START MATERIAL FOR THIS TASK

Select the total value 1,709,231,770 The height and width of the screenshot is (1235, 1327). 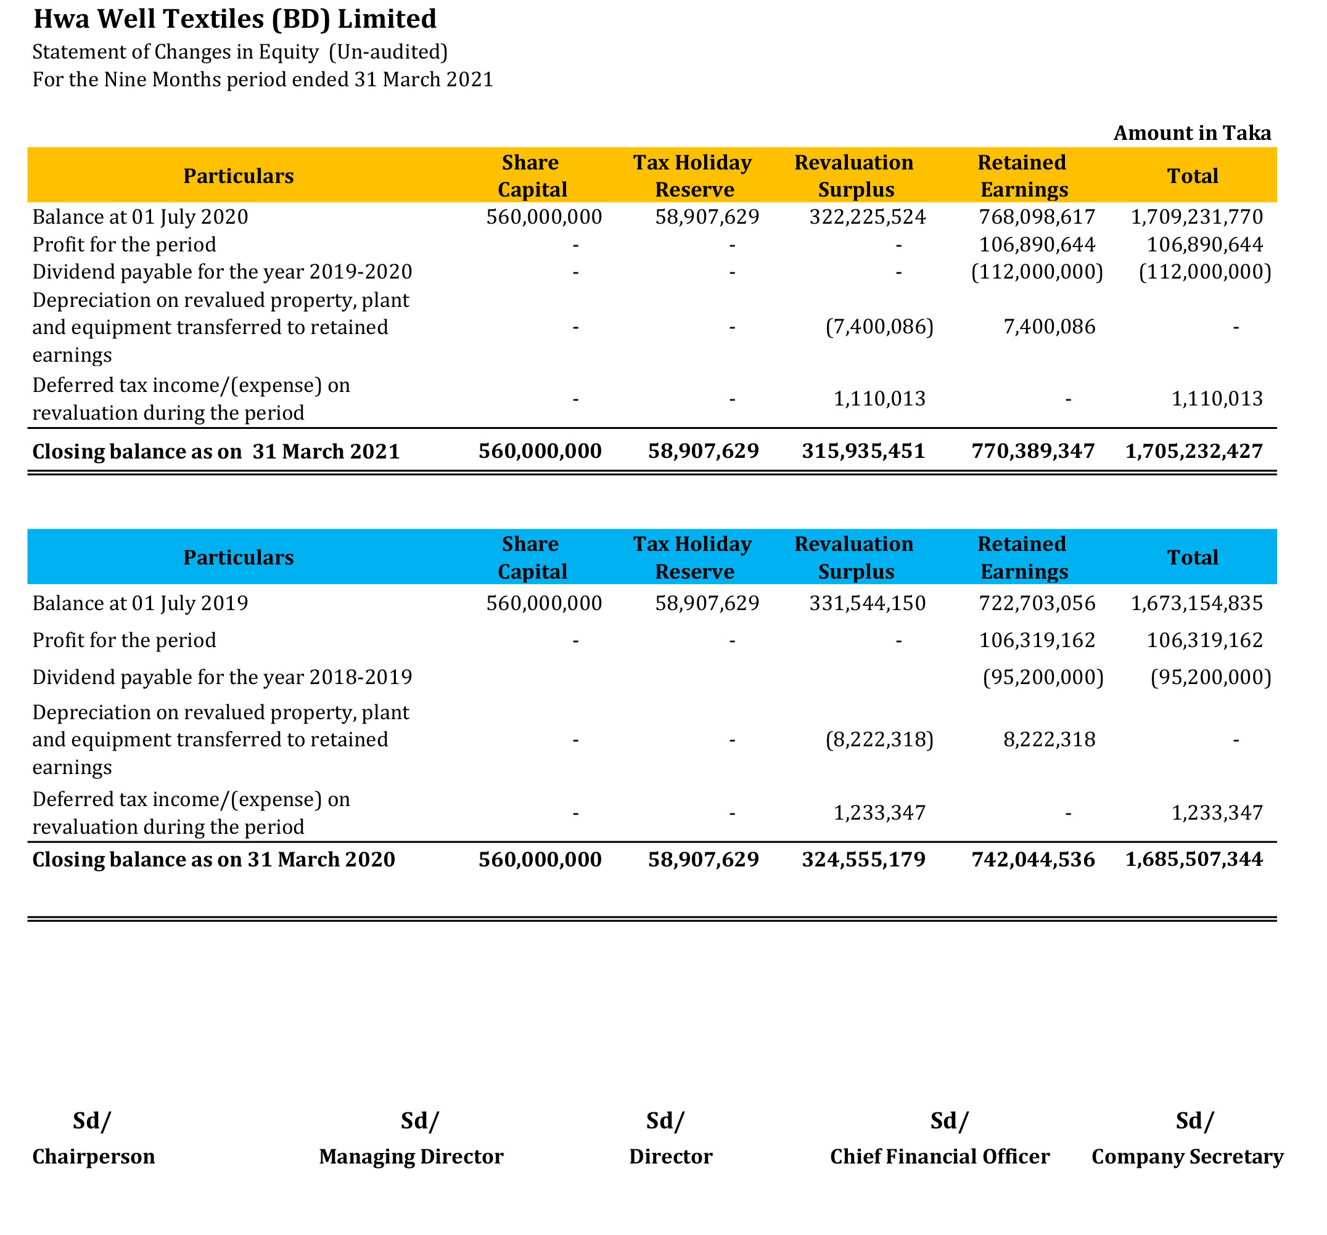1196,217
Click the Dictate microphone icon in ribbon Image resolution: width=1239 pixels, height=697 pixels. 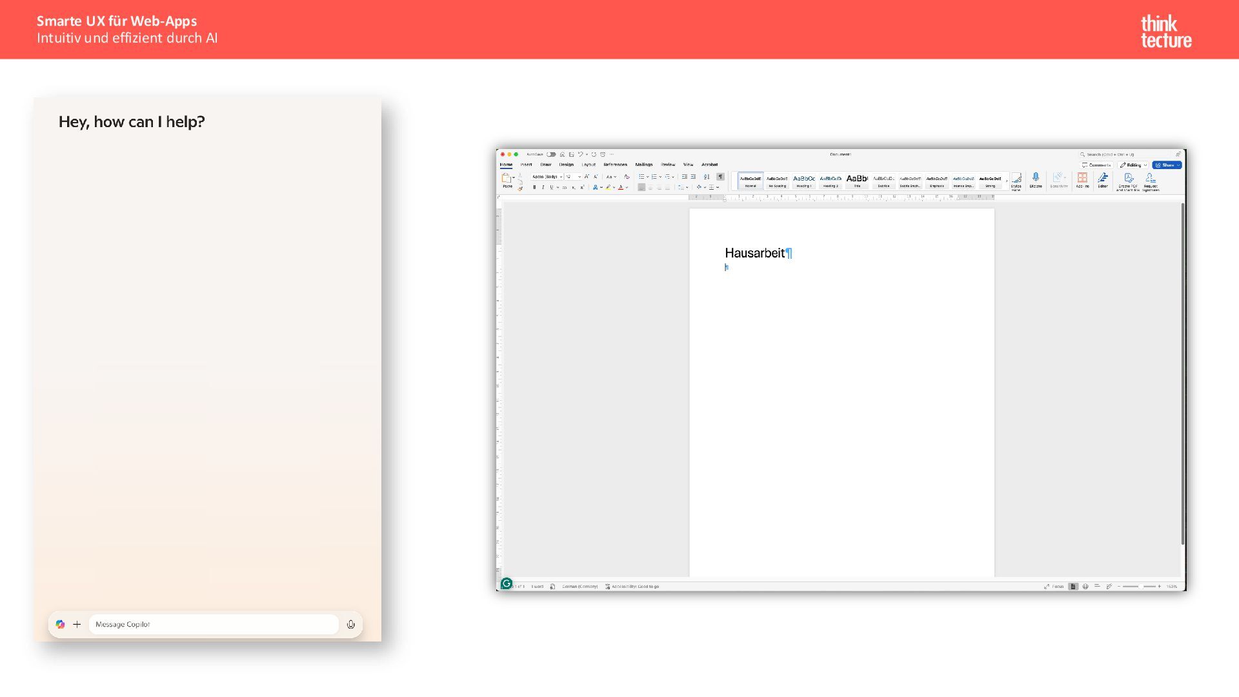click(1036, 177)
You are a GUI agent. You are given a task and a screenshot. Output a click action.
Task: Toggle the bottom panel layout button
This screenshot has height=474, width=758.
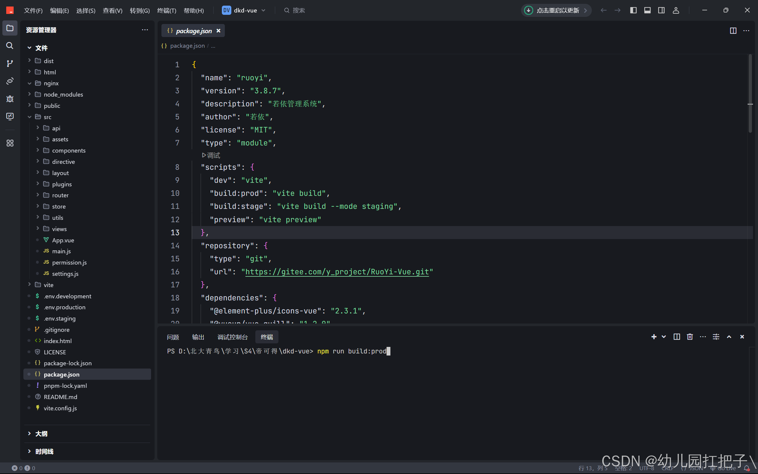click(x=647, y=10)
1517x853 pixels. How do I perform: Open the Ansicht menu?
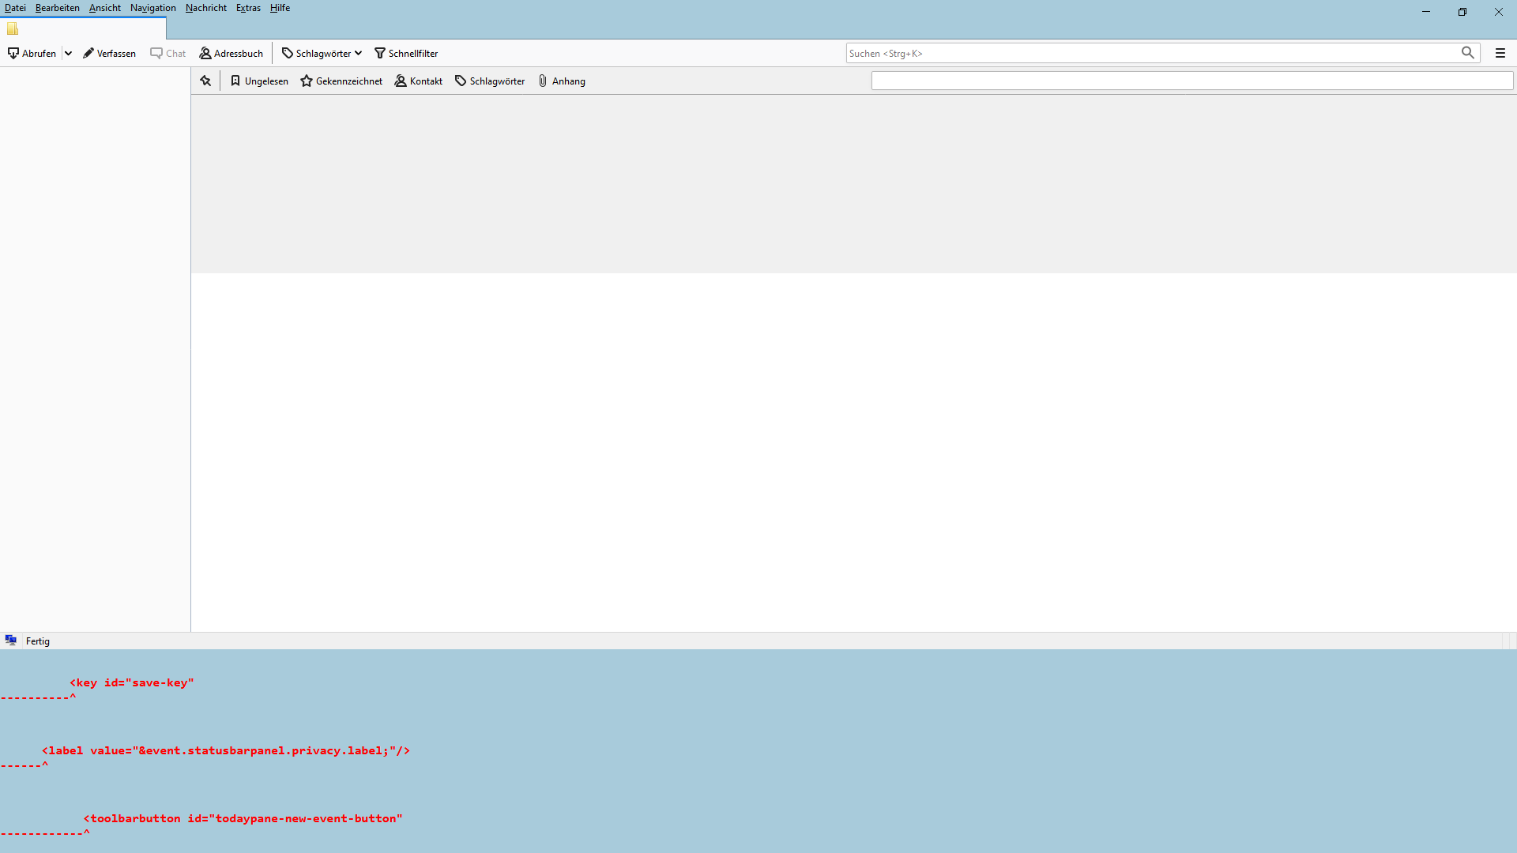105,8

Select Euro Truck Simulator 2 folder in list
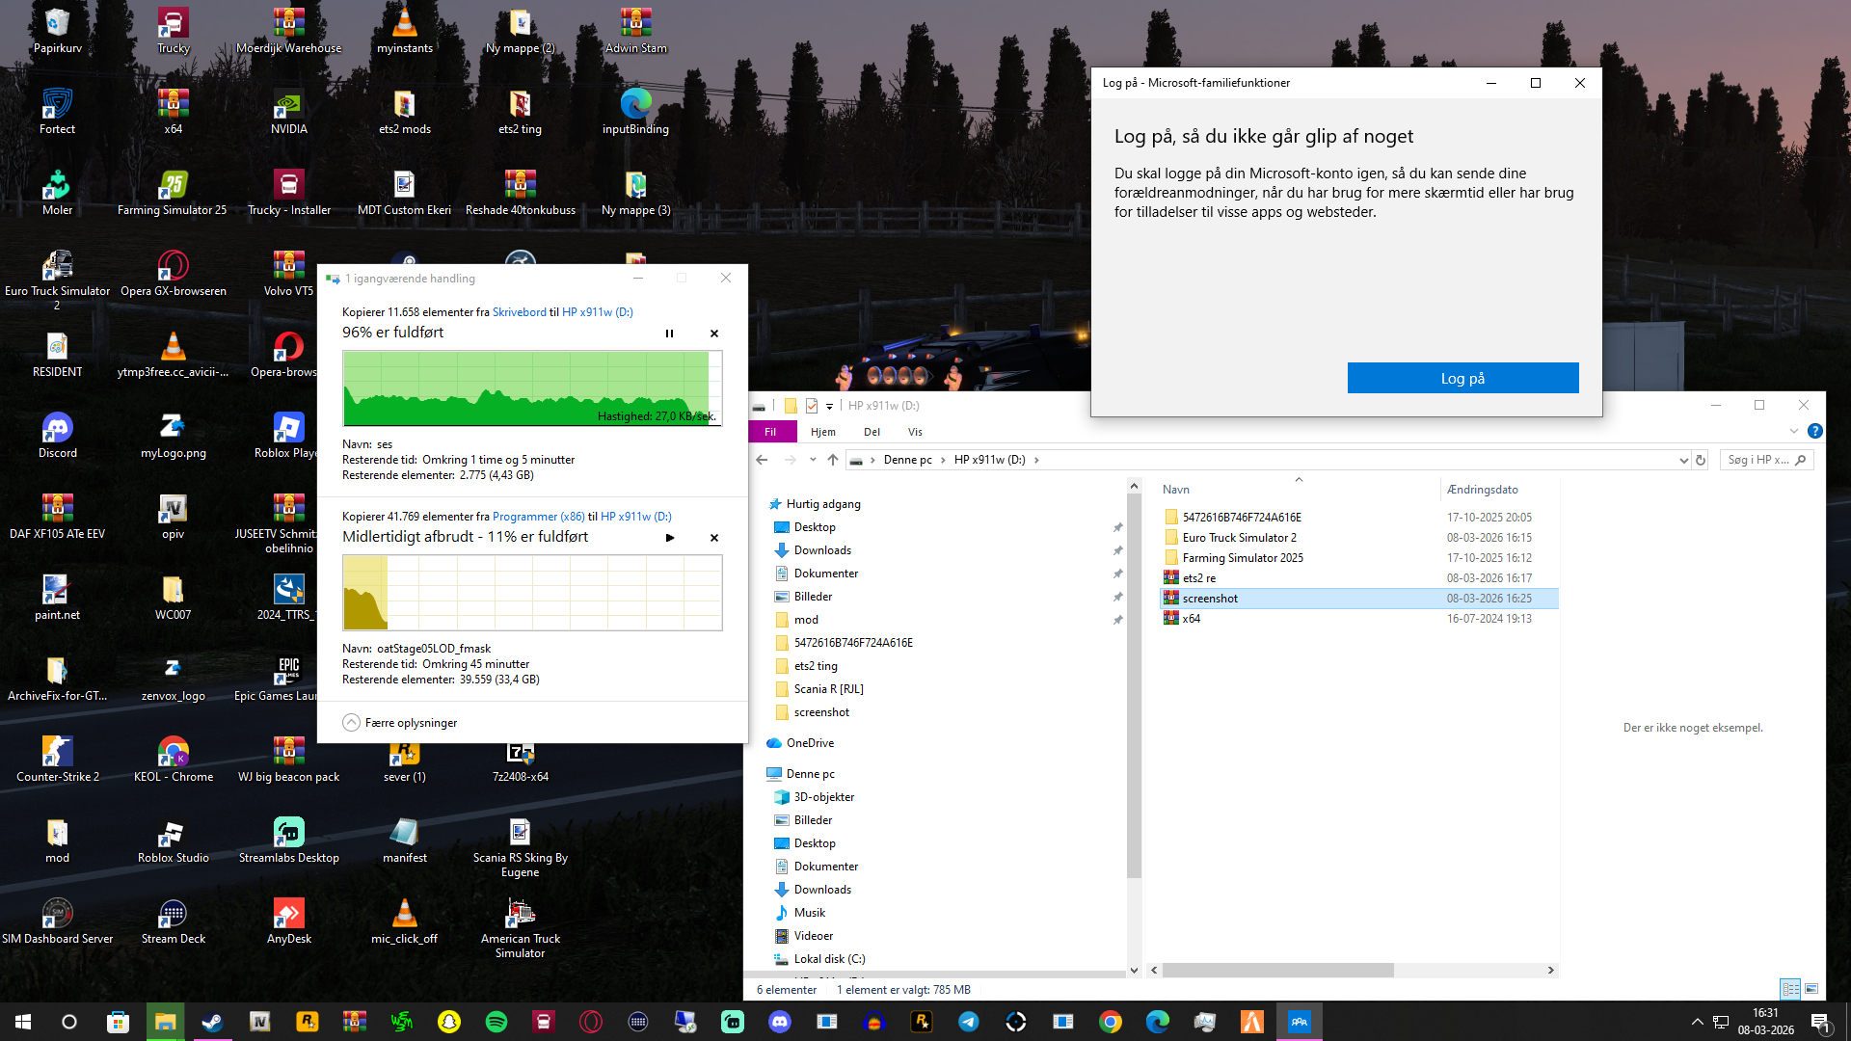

END MATERIAL FOR THIS TASK

**ASSIGNMENT**
Do not include pictures. Copy only the lines running from the line with "You are a GUI" through the last line of the records, exactly as they appear.

**RESULT**
You are a GUI agent. You are given a task and a screenshot. Output a click action.
Task: Toggle the bottom panel layout button
This screenshot has height=474, width=758.
click(x=647, y=10)
1517x853 pixels. How do I perform: Open the Ansicht menu?
105,8

Select Euro Truck Simulator 2 folder in list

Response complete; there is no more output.